**Task directions**
The lines to copy are those with "drawing" in them. Pull each one from the entries below.

**Dataset content**
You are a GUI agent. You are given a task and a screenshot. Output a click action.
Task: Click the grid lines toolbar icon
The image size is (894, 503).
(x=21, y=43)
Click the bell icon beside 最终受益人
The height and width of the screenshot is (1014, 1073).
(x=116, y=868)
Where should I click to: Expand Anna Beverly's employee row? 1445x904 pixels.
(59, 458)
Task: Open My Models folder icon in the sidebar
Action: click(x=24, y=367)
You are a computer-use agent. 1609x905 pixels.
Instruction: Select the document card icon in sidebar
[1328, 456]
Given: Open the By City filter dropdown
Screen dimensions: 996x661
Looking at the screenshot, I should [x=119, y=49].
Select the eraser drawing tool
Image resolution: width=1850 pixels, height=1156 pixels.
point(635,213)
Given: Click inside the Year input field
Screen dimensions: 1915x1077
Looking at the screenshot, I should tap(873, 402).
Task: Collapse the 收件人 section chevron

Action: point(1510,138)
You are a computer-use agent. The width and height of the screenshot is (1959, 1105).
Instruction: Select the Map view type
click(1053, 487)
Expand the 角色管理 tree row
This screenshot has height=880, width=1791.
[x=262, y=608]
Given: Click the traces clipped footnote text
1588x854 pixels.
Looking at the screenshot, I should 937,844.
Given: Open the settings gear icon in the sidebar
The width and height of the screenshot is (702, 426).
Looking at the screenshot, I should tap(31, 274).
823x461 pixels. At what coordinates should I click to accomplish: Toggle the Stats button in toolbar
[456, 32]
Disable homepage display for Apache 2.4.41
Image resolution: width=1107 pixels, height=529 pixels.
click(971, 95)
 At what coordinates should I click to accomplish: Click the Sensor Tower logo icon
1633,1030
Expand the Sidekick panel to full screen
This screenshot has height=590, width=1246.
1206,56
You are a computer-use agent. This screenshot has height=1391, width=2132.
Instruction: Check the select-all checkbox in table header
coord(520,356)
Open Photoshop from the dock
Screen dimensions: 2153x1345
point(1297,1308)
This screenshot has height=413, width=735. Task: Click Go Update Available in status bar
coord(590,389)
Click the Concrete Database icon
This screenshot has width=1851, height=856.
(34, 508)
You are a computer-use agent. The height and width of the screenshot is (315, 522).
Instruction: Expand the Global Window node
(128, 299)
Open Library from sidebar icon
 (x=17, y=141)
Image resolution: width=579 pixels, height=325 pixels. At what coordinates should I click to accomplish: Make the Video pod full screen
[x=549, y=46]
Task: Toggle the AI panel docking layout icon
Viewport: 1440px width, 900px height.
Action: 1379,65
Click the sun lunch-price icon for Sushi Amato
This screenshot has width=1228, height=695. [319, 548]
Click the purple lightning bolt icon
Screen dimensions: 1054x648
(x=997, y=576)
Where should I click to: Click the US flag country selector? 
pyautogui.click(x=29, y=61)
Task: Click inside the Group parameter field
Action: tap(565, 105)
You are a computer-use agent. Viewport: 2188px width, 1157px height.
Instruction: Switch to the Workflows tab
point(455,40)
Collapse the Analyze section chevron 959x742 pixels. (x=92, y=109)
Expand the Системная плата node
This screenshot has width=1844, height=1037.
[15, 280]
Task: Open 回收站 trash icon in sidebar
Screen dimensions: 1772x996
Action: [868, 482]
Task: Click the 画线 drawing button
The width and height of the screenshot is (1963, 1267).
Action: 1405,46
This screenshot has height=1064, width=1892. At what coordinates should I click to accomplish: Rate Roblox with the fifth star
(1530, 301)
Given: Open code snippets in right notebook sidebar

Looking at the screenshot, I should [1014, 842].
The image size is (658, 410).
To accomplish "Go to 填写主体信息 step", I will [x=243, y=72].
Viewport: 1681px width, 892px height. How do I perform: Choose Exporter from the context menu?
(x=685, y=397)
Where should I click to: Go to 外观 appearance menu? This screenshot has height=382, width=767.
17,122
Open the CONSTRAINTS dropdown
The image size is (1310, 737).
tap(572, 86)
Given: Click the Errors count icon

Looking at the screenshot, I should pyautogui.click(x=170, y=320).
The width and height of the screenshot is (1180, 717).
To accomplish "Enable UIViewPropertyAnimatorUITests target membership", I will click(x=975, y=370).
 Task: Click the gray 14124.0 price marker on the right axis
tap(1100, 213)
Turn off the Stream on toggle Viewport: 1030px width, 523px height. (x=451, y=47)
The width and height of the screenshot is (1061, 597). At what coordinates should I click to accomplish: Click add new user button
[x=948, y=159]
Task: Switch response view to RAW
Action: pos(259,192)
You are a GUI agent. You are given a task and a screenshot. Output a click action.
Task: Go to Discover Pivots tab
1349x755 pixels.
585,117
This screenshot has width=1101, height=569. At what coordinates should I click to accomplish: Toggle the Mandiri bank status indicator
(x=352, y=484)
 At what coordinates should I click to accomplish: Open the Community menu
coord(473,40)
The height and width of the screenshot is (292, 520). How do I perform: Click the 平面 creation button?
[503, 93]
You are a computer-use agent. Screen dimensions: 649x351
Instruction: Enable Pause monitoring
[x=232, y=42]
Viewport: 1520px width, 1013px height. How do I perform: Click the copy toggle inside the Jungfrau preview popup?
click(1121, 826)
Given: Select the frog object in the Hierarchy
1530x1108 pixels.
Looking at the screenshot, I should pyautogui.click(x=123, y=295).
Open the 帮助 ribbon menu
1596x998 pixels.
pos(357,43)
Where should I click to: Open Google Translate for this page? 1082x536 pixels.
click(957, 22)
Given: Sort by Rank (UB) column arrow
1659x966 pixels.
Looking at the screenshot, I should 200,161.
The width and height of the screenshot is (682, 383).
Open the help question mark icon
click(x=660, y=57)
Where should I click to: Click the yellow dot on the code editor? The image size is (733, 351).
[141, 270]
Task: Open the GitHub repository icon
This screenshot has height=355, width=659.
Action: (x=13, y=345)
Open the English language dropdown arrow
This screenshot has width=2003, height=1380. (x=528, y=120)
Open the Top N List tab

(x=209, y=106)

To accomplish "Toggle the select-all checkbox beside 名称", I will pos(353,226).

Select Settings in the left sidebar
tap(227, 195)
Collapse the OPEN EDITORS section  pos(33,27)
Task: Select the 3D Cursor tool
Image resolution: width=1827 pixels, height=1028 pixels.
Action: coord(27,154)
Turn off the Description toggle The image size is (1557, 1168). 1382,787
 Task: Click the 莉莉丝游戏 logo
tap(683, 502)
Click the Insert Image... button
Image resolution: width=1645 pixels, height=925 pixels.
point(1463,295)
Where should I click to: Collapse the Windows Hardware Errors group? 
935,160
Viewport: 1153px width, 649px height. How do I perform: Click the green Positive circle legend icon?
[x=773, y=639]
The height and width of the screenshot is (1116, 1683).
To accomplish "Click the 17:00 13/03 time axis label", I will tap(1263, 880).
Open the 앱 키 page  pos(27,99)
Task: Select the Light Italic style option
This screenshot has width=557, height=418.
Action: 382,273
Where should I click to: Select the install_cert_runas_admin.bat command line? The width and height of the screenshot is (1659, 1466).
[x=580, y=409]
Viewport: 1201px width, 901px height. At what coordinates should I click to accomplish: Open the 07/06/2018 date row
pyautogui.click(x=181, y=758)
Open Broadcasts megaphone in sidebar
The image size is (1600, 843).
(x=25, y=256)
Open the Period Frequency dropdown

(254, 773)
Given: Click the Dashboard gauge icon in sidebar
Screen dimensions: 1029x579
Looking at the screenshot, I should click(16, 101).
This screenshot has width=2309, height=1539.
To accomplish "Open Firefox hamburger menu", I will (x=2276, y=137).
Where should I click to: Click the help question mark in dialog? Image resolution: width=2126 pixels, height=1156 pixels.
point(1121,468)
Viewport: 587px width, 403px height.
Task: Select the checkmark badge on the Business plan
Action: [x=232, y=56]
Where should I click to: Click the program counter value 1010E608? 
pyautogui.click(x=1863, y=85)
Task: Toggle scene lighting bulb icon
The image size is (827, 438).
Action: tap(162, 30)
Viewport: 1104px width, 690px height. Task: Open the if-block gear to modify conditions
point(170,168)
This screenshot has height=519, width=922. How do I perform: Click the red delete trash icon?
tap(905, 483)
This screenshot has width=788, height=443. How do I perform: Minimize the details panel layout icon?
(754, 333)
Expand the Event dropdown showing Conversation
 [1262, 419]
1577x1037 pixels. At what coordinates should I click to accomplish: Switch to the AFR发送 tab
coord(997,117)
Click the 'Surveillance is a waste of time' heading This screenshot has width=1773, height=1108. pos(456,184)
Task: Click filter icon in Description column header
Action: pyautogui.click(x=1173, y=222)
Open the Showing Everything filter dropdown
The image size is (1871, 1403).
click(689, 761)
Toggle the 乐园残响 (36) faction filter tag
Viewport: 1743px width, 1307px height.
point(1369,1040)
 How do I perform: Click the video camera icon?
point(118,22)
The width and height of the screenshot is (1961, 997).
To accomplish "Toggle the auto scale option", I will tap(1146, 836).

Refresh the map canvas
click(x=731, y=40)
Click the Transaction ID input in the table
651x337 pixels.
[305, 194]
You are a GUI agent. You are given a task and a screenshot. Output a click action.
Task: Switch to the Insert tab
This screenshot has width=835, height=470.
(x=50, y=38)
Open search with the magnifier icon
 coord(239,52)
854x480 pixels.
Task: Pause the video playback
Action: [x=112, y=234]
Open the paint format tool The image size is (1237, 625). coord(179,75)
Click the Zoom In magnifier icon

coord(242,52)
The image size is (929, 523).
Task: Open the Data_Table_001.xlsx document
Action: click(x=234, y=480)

**Answer**
Select the eraser drawing tool
Task: Click the 画线 drawing button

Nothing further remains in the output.